Talking to people in WAHS’ cafeteria made me feel better about the future of Virginia farming. Hundreds of people came to learn more about how to raise chickens without being reduced to being a chicken janitor, how to raise beef without sickening the cattle, how to farm so that the land is improved by the process, not diminished. I never would have guessed that there was such broad interest in that ideal among consumers and farmers alike.
I’ve changed my view on organic in the couple of weeks since I’ve finished reading “The Omnivore’s Dilemma.” That’s just one small way that food can be better for me, for the environment, for the country and for the world. And I think the merits of organic pale next to the merits of sustainable, local family farming. I want organic food for the same reason that I want nutritious food, but I see now that organic is just one small piece of a much larger picture. Joining a CSA program and maintaining a sizable home garden are two steps steps that I’ve taken towards eating better and having a healthier environment. And when I purchase meats and vegetables, I try to not just buy American, but buy as locally as possible. The means no tomatoes in January or apples in April, but instead hewing more closely to the seasons.

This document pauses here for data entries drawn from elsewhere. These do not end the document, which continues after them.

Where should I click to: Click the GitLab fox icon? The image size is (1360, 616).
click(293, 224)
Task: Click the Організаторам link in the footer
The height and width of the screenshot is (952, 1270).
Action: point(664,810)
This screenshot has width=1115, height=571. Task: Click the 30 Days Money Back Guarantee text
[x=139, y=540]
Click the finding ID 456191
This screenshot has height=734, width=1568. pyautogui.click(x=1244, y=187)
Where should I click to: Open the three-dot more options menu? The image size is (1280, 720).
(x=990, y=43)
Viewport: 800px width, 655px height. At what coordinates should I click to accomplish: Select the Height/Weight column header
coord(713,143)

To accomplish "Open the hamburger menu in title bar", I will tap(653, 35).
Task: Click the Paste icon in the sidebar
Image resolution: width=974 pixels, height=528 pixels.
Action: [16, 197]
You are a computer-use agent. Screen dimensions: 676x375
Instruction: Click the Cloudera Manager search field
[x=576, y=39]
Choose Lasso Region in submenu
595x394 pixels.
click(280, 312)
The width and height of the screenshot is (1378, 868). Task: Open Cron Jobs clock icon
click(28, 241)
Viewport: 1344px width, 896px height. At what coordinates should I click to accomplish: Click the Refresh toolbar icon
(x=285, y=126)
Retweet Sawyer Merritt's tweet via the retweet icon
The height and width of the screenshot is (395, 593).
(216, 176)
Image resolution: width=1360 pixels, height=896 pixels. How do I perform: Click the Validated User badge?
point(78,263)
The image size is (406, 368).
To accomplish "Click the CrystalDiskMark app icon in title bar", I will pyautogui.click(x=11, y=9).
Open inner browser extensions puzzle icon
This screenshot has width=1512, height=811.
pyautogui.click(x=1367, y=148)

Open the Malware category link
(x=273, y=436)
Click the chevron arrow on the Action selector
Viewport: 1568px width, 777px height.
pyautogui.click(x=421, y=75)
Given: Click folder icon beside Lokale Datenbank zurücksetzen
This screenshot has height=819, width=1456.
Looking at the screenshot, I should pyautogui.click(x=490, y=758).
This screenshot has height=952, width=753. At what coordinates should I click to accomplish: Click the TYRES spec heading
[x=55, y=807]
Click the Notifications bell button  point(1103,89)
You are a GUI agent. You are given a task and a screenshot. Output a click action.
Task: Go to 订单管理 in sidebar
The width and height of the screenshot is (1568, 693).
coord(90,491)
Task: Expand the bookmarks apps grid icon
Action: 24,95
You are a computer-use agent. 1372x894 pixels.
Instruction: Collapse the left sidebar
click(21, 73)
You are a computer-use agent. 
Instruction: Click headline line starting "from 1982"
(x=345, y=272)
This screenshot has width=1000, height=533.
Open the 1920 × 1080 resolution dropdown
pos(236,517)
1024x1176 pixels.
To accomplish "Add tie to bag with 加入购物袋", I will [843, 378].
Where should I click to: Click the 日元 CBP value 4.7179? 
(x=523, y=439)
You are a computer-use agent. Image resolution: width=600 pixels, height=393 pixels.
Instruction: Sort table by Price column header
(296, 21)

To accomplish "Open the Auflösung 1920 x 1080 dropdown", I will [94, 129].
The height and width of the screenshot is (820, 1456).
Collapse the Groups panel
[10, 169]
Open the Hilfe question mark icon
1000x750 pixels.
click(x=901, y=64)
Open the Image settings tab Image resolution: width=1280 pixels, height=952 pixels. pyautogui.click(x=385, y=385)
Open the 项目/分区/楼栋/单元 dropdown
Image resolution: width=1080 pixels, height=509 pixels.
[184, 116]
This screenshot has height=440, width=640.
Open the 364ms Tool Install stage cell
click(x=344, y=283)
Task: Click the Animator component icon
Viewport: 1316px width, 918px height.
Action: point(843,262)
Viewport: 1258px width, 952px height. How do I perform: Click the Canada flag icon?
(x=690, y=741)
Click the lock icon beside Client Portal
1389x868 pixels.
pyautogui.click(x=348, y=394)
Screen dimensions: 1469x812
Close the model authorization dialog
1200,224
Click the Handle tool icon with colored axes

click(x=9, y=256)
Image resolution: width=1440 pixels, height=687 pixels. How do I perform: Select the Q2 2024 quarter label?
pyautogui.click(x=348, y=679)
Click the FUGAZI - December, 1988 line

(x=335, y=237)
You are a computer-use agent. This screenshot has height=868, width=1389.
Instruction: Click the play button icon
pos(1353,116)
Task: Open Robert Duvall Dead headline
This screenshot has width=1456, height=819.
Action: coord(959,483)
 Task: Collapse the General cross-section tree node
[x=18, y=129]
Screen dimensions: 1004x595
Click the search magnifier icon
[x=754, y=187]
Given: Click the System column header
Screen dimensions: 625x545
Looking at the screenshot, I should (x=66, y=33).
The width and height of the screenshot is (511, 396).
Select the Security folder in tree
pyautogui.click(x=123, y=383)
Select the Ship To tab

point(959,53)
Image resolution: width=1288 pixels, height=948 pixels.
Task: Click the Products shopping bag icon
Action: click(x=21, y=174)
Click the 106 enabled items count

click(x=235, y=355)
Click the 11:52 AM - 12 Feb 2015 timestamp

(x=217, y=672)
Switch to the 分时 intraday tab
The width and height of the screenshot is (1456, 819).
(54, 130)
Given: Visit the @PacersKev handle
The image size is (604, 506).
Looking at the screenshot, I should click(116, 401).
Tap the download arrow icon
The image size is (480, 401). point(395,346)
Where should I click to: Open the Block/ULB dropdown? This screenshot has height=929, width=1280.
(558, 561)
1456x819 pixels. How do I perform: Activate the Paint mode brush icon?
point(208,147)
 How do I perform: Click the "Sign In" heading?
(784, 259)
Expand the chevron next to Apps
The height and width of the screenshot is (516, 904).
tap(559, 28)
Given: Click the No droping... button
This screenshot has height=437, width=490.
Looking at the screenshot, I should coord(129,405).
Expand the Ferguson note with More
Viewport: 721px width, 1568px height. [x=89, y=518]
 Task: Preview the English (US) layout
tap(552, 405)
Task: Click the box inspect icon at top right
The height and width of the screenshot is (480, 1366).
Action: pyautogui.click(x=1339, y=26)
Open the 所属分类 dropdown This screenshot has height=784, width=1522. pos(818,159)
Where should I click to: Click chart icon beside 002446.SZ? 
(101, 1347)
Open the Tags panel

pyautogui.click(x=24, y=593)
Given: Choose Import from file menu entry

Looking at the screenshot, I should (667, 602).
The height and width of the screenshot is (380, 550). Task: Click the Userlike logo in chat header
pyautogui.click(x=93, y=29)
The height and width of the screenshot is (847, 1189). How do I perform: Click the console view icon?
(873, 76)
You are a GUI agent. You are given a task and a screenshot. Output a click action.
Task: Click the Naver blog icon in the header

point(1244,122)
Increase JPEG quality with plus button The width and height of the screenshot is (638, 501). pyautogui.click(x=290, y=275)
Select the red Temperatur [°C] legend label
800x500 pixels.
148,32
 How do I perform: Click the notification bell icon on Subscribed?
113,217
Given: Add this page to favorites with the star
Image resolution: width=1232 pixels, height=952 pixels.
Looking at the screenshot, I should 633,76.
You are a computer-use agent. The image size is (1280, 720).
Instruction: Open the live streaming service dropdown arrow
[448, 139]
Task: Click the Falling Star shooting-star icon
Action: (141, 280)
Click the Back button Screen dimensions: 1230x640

“Organic” is no longer the watchword that it once was; you cannot assume that it represents more than it does. Start paying attention to your foods — find out what country or state they’re from. (Hint: If it’s from Whole Foods, it’s probably from a factory farm.) See if you can get a sense of how big of an operation produced it. Try and buy foods from farmer friends in your area. Not only will you be more aware of what you’re eating — something much more fundamental to your well-being than, say, what the Virginia General Assembly did today — but you’ll probably find that your food is a whole lot tastier.